Input data:
= = = =

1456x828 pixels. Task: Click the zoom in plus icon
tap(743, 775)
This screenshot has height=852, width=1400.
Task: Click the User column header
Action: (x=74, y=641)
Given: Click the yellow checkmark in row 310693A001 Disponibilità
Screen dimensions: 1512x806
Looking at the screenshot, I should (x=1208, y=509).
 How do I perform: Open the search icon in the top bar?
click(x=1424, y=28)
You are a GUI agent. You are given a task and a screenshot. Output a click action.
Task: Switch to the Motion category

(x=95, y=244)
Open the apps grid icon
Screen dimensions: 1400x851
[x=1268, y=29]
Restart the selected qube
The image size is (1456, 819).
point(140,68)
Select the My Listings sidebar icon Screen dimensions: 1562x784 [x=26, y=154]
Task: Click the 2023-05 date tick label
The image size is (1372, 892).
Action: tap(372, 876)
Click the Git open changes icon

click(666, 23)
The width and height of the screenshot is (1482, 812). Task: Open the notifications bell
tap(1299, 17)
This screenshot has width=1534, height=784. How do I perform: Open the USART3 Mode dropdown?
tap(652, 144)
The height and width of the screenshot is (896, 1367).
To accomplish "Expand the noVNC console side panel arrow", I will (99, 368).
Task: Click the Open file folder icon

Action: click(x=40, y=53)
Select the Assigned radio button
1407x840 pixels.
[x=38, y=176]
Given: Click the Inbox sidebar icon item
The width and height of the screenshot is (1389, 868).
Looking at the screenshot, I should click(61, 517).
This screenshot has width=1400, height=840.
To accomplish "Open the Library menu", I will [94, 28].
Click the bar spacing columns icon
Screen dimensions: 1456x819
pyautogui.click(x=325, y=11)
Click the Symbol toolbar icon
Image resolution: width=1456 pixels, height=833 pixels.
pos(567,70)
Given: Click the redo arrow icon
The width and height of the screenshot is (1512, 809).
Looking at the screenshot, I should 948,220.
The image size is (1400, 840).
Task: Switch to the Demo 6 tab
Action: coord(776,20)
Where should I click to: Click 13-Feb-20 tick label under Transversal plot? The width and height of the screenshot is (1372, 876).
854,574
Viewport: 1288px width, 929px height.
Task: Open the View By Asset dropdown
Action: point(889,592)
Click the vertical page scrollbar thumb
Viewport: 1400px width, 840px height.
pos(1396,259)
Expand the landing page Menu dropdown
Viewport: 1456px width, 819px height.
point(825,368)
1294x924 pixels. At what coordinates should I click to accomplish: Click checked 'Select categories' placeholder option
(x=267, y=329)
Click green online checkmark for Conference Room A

= = = =

The listing must be repeated in full, with nothing altered.

Exercise solution:
1456x828 pixels. Task: Click the zoom in plus icon
tap(743, 775)
This screenshot has height=852, width=1400.
Task: Click the User column header
Action: (x=74, y=641)
Given: Click the yellow checkmark in row 310693A001 Disponibilità
Screen dimensions: 1512x806
Looking at the screenshot, I should (x=1208, y=509).
 How do I perform: Open the search icon in the top bar?
click(x=1424, y=28)
You are a GUI agent. You are given a task and a screenshot. Output a click action.
Task: Switch to the Motion category

(x=95, y=244)
Open the apps grid icon
Screen dimensions: 1400x851
[x=1268, y=29]
Restart the selected qube
The image size is (1456, 819).
point(140,68)
Select the My Listings sidebar icon Screen dimensions: 1562x784 [x=26, y=154]
Task: Click the 2023-05 date tick label
The image size is (1372, 892).
Action: tap(372, 876)
Click the Git open changes icon

click(666, 23)
The width and height of the screenshot is (1482, 812). Task: Open the notifications bell
tap(1299, 17)
This screenshot has width=1534, height=784. How do I perform: Open the USART3 Mode dropdown?
tap(652, 144)
The height and width of the screenshot is (896, 1367).
To accomplish "Expand the noVNC console side panel arrow", I will (99, 368).
Task: Click the Open file folder icon

Action: click(x=40, y=53)
Select the Assigned radio button
1407x840 pixels.
[x=38, y=176]
Given: Click the Inbox sidebar icon item
The width and height of the screenshot is (1389, 868).
Looking at the screenshot, I should click(61, 517).
This screenshot has width=1400, height=840.
To accomplish "Open the Library menu", I will [94, 28].
Click the bar spacing columns icon
Screen dimensions: 1456x819
pyautogui.click(x=325, y=11)
Click the Symbol toolbar icon
Image resolution: width=1456 pixels, height=833 pixels.
pos(567,70)
Given: Click the redo arrow icon
The width and height of the screenshot is (1512, 809).
Looking at the screenshot, I should 948,220.
The image size is (1400, 840).
Task: Switch to the Demo 6 tab
Action: coord(776,20)
Where should I click to: Click 13-Feb-20 tick label under Transversal plot? The width and height of the screenshot is (1372, 876).
854,574
Viewport: 1288px width, 929px height.
Task: Open the View By Asset dropdown
Action: point(889,592)
Click the vertical page scrollbar thumb
Viewport: 1400px width, 840px height.
pos(1396,259)
Expand the landing page Menu dropdown
Viewport: 1456px width, 819px height.
point(825,368)
1294x924 pixels. At what coordinates should I click to accomplish: Click checked 'Select categories' placeholder option
(x=267, y=329)
Click green online checkmark for Conference Room A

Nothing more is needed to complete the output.